There's a moment in the early stages of "The Oath" — a frenetic but dim crime series debuting Thursday on Sony's streaming service Crackle — that makes the unfortunate choice of inviting comparison to "The Wire."
"The Oath," which was created by former L.A. County Sheriff's Department deputy Joe Halpin ("Hawaii Five-O"), will not be as well remembered as the revered HBO series, which just received the oral history treatment in a book by Jonathan Abrams. In an early episode, "The Oath" finds a crime boss (Kwame Patterson, who also appeared in "The Wire") asking a corrupt cop about a street drug called WMD, which he describes as "Oxycontin on steroids."

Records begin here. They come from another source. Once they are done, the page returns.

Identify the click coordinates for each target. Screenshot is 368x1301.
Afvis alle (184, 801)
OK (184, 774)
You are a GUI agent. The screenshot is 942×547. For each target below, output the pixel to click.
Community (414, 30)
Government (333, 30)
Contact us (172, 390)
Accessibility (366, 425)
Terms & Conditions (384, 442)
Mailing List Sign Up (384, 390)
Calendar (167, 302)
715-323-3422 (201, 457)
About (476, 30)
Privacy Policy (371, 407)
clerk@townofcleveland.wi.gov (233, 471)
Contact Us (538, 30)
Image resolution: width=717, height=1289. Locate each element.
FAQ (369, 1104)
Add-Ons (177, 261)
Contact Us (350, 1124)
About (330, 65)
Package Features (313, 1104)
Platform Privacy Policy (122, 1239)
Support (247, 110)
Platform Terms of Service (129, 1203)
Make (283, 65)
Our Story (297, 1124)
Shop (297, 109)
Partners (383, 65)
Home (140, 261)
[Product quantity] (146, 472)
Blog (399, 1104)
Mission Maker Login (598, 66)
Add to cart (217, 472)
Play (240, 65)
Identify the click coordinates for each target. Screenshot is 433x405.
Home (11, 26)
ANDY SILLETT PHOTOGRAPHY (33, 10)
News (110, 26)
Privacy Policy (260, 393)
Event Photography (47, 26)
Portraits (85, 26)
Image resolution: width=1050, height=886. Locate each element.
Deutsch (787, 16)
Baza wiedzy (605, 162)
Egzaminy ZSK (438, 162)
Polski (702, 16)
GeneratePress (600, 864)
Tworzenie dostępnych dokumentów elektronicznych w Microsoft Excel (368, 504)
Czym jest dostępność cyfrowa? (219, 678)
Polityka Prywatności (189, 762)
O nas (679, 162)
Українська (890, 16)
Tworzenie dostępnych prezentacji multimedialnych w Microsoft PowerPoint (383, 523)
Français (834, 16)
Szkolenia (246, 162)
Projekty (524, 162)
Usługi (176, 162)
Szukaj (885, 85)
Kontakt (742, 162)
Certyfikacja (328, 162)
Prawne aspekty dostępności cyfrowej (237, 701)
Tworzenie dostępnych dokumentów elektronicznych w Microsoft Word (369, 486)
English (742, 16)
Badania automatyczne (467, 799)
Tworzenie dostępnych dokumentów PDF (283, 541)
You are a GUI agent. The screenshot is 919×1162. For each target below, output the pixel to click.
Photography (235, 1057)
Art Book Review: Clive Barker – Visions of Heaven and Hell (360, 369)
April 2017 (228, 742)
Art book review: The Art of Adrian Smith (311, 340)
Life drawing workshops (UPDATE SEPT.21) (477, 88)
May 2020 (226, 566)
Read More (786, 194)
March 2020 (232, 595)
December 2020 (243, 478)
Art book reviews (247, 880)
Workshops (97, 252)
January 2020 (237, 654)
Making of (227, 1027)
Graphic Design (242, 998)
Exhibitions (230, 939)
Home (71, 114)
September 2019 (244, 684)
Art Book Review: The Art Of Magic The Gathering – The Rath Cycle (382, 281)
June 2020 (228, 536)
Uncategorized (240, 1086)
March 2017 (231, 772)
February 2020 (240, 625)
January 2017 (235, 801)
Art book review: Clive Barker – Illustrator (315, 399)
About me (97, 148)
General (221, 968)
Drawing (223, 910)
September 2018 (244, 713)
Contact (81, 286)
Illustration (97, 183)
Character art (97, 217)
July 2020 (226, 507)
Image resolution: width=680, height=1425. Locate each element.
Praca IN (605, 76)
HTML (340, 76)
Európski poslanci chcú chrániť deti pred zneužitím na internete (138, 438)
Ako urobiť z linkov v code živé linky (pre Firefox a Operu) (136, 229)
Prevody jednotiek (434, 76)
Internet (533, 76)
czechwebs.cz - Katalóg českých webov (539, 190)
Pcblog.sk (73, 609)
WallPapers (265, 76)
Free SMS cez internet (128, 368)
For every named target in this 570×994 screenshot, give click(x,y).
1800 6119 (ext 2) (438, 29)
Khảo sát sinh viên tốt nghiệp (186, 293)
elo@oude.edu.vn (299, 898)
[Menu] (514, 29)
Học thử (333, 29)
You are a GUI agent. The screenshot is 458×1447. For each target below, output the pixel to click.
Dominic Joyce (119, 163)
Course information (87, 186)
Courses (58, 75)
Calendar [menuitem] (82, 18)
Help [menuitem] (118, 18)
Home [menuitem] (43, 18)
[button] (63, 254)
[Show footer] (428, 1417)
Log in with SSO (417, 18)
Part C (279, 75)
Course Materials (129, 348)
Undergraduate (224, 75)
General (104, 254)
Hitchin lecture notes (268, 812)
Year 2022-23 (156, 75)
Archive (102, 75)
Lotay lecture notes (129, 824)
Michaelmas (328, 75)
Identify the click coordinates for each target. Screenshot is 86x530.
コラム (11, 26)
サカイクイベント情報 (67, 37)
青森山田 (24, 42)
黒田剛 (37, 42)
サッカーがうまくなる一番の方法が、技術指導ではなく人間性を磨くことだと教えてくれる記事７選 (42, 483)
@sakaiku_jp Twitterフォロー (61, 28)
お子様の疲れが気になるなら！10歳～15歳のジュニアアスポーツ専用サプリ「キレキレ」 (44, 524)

"The Wire" also drew from the headlines to name its corner products, and by tribute or coincidence, that line is the first and last time "The Oath" approaches the same airspace as the many far better programs about police, corruption, crime and drugs.
To be fair, the series isn't aiming nearly that high. Executive produced by Curtis "50 Cent" Jackson, whose contributions to Starz's "Power" left a greater impression than his recent hip-hop output, "The Oath" builds on a title card that opens each episode to explain the existence of criminal organizations within police departments. The colorful gang names (Berserkers, Vipers and the like) are so common that there seems no decent cop in the whole city, which seems L.A.-adjacent in spirit but was primarily shot in Puerto Rico.
Our "hero" is officer Steve Hammond (Ryan Kwanten, known in happier times as the goofily dumb Jason Stackhouse from "True Blood"), who leads the Ravens. We meet the masked Steve and his crew in scenes blatantly ripping off the Al Pacino-Robert De Niro thriller "Heat," pulling off bank heists armed with automatic rifles. One of the Ravens, Steve's brother Cole (Cory Hardrict, "American Sniper"), angers the rest by roughing up a guard during the robbery, which is a rare instance of any of the show's characters exhibiting a flicker of morality.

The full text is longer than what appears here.